TEXT BLOCK:
The Conservative leadership contest could not feel further removed from these big questions. The top two candidates will eventually compete for the votes of this minuscule proportion of the electorate – likely to number fewer than 200,000 people – thus candidates have little incentive to focus on the issues that matter to the country more broadly. The result is an insular conversation that has focused on the policies they believe will land well with party members, who are overwhelmingly middle class, male, white and aged over 50. The leading candidates are engaged in an arms race over tax cuts that the country cannot afford, that will provide little relief to the families most affected by the cost of living crisis and that make a mockery of the central plank of the 2019 manifesto to level up the least affluent areas of the country with the south-east. The debate has become dominated by identity issues that are crowding out other important subjects as the candidates use them opportunistically to curry favour with party members. None has put forward anything like the thoughtful platform for governing the country that voters have the right to expect. In the first televised debate last Friday, not one articulated a coherent vision for their proposed premiership; their answers were instead filled with vague platitudes, although Rishi Sunak’s assurance and his telling criticism of the reckless pledges of his opponents set him apart.

TASK DESCRIPTION: Using the passage on the Conservative leadership contest, list every trait it gives to describe the party members who will choose between the top two candidates.

MATERIAL SHOWN:
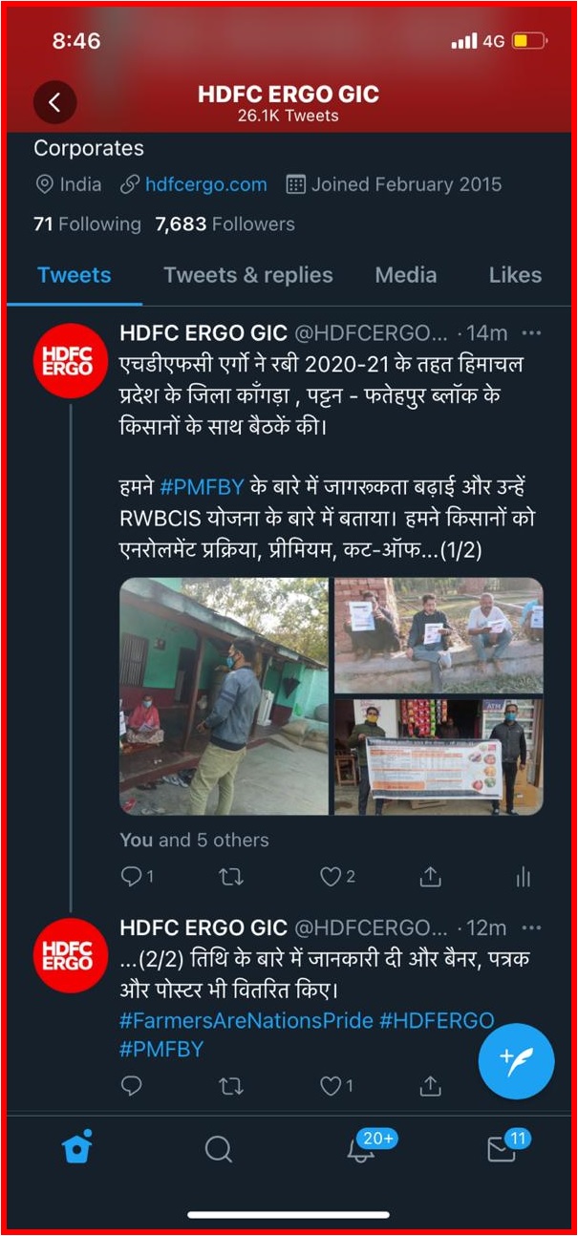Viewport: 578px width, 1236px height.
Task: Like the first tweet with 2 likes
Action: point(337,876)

--

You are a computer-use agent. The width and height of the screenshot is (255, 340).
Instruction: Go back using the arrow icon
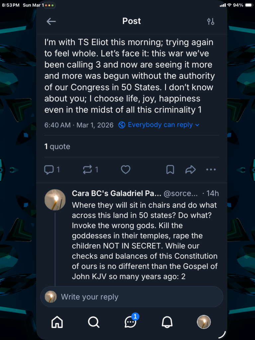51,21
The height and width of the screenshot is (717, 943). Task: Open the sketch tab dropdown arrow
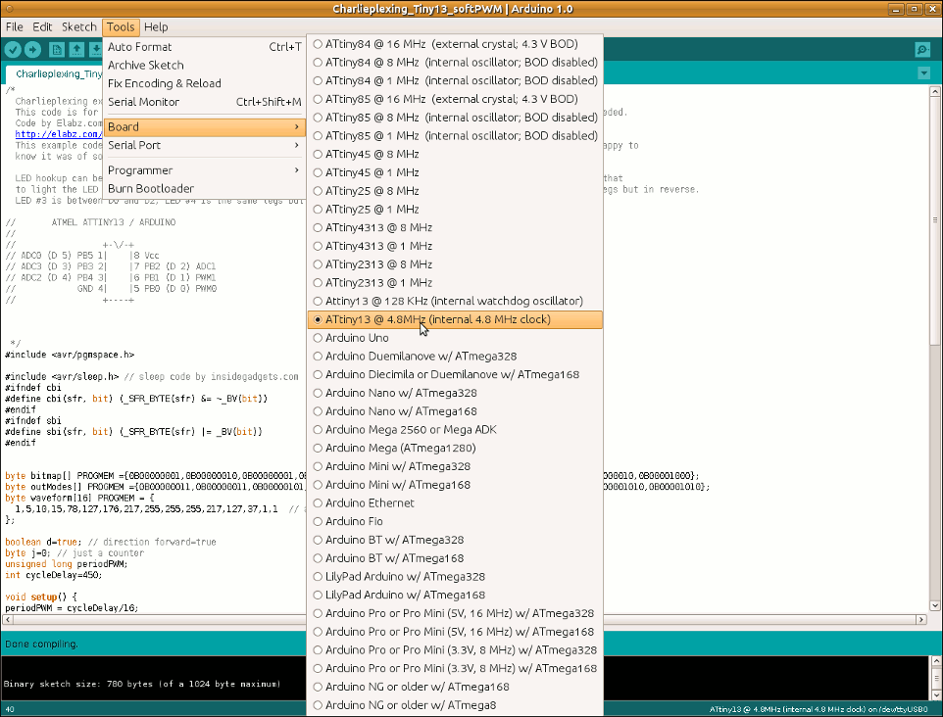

RESULT OF THE TASK: Middle class, male, white, and aged over 50.